[Trecho da página]:
******************************

Observação: Com relação aos sinais clínicos, vale a mesma observação feita quanto à incidência dos sintomas.
RELATO DOS CASOS
Caso Número 1
Criança do sexo masculino, branca, 10 anos e 3 meses. Queixa: rouquidão desde os 3 anos de idade. Fala gritado, com muito esforço, com exagerado aumento de volume do pescoço. Tem dificuldade na fala. Letra feia, muito calcada. Lento na atividade gráfica. Antecedentes pessoais relevantes: baba presente e intensa até os 4 anos e meio de idade. Enurese noturna até os 5 anos e meio. Dificuldade na prática de esportes pelos "joelhos em X" e "pés chatos". Vários episódios de luxação braço/ antebraço direito, em brincadeira de ser alçado pelos braços. Problema de má oclusão dental, por deformidade em ambas as arcadas dentárias, com indicação de tratamento ortodôntico. Exame: hipotonia muscular generalizada com frouxidão de ligamentos. Joelhos valgos. Pés planos postural. Cifose acentuada. Preensão exagerada do lápis, com traçado gráfico muito calcado e irregular. Deglutição atípica, com acúmulo de saliva nas comissuras labiais e comprometimento na emissão das consoantes líquidas. Protrusão das arcadas dentárias. Imprecisão na mobilidade da língua. Boa permeabilidade nasal. Coordenação pneumo-fônica alterada, com ataque vocal brusco, tom grave, timbre muito áspero, duração vocal extremamente encurtada, sem condições de modulação de intensidade. Ressonância gutural. Laringoscopia indireta: participação intensa das pregas ventriculares na fonação.
Criança perspicaz, com linguagem interior rica e estruturada, com excelente interação.
Observação: Com o tratamento utilizado (70 dias de duração), retorna à consulta com o timbre de voz adequado e o tom ainda grave para a idade. Mudança significativa da postura da coluna cervical e principalmente do traçado gráfico.
A laringoscopia indireta, observa-se praticamente o desaparecimento da participação das falsas cordas vocais na fonação.

******************************

[Dados fornecidos]:
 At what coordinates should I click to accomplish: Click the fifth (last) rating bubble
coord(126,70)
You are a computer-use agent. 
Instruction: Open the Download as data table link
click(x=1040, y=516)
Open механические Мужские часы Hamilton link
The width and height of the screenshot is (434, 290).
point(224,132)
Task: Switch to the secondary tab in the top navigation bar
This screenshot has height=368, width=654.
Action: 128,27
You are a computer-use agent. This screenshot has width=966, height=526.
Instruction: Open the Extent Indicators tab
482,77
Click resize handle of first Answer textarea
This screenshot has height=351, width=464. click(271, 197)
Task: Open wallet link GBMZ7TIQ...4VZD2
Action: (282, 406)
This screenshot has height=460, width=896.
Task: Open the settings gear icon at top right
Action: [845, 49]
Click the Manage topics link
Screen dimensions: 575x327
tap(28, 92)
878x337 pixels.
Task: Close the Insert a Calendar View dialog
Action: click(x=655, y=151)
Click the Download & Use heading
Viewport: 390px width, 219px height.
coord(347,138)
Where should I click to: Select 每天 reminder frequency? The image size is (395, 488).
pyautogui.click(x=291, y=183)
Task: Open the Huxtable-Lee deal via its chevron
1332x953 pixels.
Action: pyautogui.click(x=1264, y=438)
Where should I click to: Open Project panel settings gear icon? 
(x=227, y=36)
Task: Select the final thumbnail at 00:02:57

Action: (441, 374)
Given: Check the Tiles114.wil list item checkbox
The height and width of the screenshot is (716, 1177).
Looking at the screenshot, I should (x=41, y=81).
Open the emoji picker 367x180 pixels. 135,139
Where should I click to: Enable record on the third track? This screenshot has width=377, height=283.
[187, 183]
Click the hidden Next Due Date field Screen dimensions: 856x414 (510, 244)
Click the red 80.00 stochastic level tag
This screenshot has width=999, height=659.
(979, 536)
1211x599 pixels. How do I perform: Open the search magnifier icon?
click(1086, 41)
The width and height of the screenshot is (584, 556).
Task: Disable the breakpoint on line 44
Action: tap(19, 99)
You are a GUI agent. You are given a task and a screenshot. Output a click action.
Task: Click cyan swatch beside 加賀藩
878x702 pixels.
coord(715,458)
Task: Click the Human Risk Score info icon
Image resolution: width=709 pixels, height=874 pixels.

******************************

[Verifique sua compreensão]:
a - Repita fielmente a parte do relato clínico que começa nas palavras "Observação: Com o" e termina após "vocais na fonação.".
b - Reescreva em forma de lista o parágrafo do relato clínico que começa com "Criança do sexo masculino", mantendo seus fatos principais.
Os dados não têm nenhum papel nesta atividade.

[Resultados das tarefas]:
a -
Observação: Com o tratamento utilizado (70 dias de duração), retorna à consulta com o timbre de voz adequado e o tom ainda grave para a idade. Mudança significativa da postura da coluna cervical e principalmente do traçado gráfico.
A laringoscopia indireta, observa-se praticamente o desaparecimento da participação das falsas cordas vocais na fonação.

b -
- Menino branco de 10 anos e 3 meses, com rouquidão desde os 3 anos de idade.
- Fala gritada, com muito esforço e aumento exagerado do volume do pescoço, além de dificuldade na fala. A letra é feia e muito calcada, e ele é lento na atividade gráfica.
- Antecedentes: baba intensa até os 4 anos e meio e enurese noturna até os 5 anos e meio. Tem dificuldade nos esportes por "joelhos em X" e "pés chatos" e sofreu várias luxações do braço/antebraço direito. Apresenta má oclusão dental com indicação de tratamento ortodôntico.
- Exame: hipotonia muscular generalizada com frouxidão de ligamentos, joelhos valgos, pés planos posturais e cifose acentuada. A preensão do lápis é exagerada, com traçado muito calcado e irregular.
- Deglutição atípica com acúmulo de saliva nas comissuras labiais e comprometimento das consoantes líquidas. Há protrusão das arcadas dentárias e imprecisão na mobilidade da língua, com boa permeabilidade nasal.
- Voz: coordenação pneumo-fônica alterada, com ataque vocal brusco, tom grave e timbre muito áspero. A duração vocal é extremamente encurtada, sem modulação de intensidade, e a ressonância é gutural.
- Laringoscopia indireta: participação intensa das pregas ventriculares na fonação.